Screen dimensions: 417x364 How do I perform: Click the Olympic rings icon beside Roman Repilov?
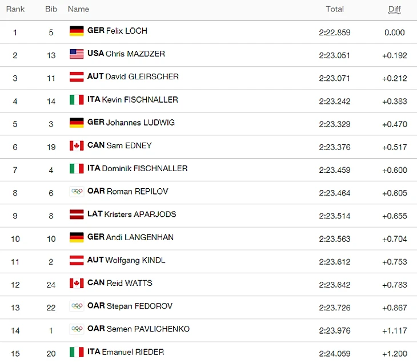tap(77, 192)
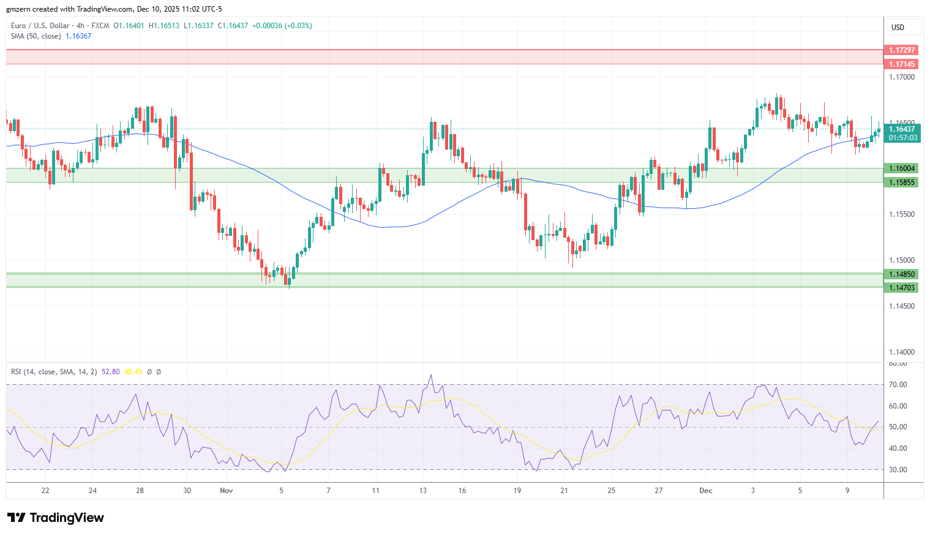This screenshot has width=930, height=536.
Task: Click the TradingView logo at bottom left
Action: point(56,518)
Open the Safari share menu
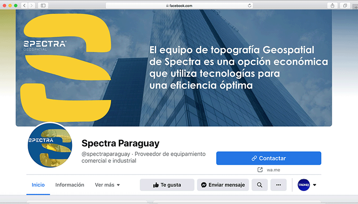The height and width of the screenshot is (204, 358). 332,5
——
**WHAT THE TASK ASKS**:
Can you restate all of the data with "share menu" changed to "share sheet", keeping everything else the same and leaving the pictures out?

**EXERCISE ANSWER**:
Screen dimensions: 417x364 How do I perform: Click the Olympic rings icon beside Roman Repilov?
tap(77, 192)
This screenshot has width=930, height=536.
Task: Click the TradingView logo at bottom left
Action: point(56,518)
Open the Safari share sheet
The height and width of the screenshot is (204, 358). 332,5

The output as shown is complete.